The LTF has also lobbied
for engagement of tenants of other tenures in regional decision
making and in September '05 put forward a paper to the Housing Forum
for London on this issue.
The paper
was accepted and as result, a 'Community Engagement Taskforce' was
established to look further at the issues highlighted.
The Housing
Forum for London become the Mayor's Housing Forum in 2006 and the
LTF gained an additional place on the forum. The LTF also has representation
on two of its sub groups, relating to housing supply and community
engagement.
A report
from the Community Engagement Taskforce, which sets out a recommendations
for developing, in an organic fashion, regional structures for the
engagement of tenants of different tenures in regional decision
making was accepted by the Mayor's Housing Forum in January '07
Since then a sub group
of the Mayor's Housing Forum has been established.

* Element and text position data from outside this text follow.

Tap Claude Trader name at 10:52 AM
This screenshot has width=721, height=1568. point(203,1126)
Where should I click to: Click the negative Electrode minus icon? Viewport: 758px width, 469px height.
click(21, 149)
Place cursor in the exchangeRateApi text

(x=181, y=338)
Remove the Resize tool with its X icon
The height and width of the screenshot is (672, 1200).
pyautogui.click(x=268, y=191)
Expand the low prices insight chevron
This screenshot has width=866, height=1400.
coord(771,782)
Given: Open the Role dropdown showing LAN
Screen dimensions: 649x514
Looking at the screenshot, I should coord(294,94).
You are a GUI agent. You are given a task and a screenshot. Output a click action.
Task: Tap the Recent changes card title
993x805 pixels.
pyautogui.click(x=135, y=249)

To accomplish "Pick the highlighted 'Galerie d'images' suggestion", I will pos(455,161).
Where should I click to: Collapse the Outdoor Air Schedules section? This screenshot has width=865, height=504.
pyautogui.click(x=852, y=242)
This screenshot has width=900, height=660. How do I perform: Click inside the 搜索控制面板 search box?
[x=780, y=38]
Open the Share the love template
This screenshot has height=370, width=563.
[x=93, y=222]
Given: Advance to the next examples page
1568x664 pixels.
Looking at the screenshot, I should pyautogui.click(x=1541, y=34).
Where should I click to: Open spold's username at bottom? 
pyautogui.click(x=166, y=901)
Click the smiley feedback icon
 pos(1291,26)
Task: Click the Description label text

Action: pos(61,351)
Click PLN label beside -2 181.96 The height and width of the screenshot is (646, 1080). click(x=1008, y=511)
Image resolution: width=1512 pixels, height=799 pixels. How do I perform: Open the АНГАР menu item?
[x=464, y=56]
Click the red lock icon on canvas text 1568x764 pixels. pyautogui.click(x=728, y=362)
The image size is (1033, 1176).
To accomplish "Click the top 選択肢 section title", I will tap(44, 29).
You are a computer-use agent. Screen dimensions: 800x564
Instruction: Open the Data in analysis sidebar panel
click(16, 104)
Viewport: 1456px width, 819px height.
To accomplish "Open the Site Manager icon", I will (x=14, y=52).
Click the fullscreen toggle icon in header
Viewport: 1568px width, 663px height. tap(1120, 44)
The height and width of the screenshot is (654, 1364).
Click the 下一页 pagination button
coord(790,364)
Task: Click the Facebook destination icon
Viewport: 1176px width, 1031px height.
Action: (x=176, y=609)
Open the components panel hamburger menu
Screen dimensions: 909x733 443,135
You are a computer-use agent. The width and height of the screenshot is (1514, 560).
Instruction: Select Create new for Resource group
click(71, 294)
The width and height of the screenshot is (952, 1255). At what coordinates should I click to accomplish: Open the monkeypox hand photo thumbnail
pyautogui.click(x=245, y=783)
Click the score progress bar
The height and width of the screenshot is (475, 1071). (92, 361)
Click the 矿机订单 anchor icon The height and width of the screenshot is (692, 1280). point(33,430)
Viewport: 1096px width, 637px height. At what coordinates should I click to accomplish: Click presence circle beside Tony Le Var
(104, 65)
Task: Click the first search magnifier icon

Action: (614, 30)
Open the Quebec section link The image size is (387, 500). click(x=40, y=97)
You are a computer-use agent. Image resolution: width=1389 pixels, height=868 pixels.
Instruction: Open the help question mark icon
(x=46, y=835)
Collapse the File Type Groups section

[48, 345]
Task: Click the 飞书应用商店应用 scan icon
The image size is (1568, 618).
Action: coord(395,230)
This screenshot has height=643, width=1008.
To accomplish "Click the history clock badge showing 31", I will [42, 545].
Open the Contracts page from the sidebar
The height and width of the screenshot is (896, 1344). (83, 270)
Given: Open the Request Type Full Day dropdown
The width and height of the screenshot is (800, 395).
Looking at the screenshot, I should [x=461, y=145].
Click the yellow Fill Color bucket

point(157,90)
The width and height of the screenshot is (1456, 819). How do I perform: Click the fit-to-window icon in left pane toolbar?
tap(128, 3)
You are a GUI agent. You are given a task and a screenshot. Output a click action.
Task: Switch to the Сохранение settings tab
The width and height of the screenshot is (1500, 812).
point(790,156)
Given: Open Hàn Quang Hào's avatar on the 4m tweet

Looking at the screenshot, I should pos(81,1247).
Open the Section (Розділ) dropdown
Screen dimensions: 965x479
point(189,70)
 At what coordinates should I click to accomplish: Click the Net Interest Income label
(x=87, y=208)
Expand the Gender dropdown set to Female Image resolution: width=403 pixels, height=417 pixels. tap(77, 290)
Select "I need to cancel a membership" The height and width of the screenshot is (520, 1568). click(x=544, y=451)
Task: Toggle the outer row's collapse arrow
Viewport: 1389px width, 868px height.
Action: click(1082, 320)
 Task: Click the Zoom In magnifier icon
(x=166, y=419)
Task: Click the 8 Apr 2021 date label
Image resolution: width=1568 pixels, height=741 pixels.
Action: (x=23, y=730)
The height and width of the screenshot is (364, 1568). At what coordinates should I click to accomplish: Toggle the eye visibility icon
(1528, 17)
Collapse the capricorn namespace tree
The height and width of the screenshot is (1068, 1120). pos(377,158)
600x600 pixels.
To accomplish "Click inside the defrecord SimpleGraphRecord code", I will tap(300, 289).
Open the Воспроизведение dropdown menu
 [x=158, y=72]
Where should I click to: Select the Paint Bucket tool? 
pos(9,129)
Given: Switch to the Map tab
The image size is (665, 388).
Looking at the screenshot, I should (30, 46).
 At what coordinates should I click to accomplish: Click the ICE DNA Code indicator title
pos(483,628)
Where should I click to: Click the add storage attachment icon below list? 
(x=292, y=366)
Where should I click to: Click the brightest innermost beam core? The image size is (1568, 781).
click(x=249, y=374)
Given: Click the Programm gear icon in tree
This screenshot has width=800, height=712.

It is chaired
by an LTF delegate.
The
London Housing Strategy
The London
Tenants Federation responds to consultations relating to regional
Housing Strategy.
The London
Tenants Federation held a conference on the London Housing Strategy
in September 2004. A report from that conference can be found on
pages 2 and 3 of the LTF
Newsletter - Autumn 2004.
The
LTF later produced a leaflet based on discussion at this conference,
entitled 'Sustainable
Communities - Tenants Definition'
The LTF
response to consultation on the draft London Housing Strategy 2005
- 16 can be found on pages 2 - 5 of the LTF
Newsletter - Winter '04
Towards
the Mayors Housing Strategy
In November
06, the Mayor of London published 'Towards the Mayor's Housing Strategy'.
He says his housing strategy will build on the previous 'Capital
Homes'; that it will link with the London Plan and be a statutory
strategic document. He aims to publish a draft Mayors Housing Strategy
and a Strategic Housing Investment Plan, setting out his approach
to investment to support the delivery of new homes in July '07.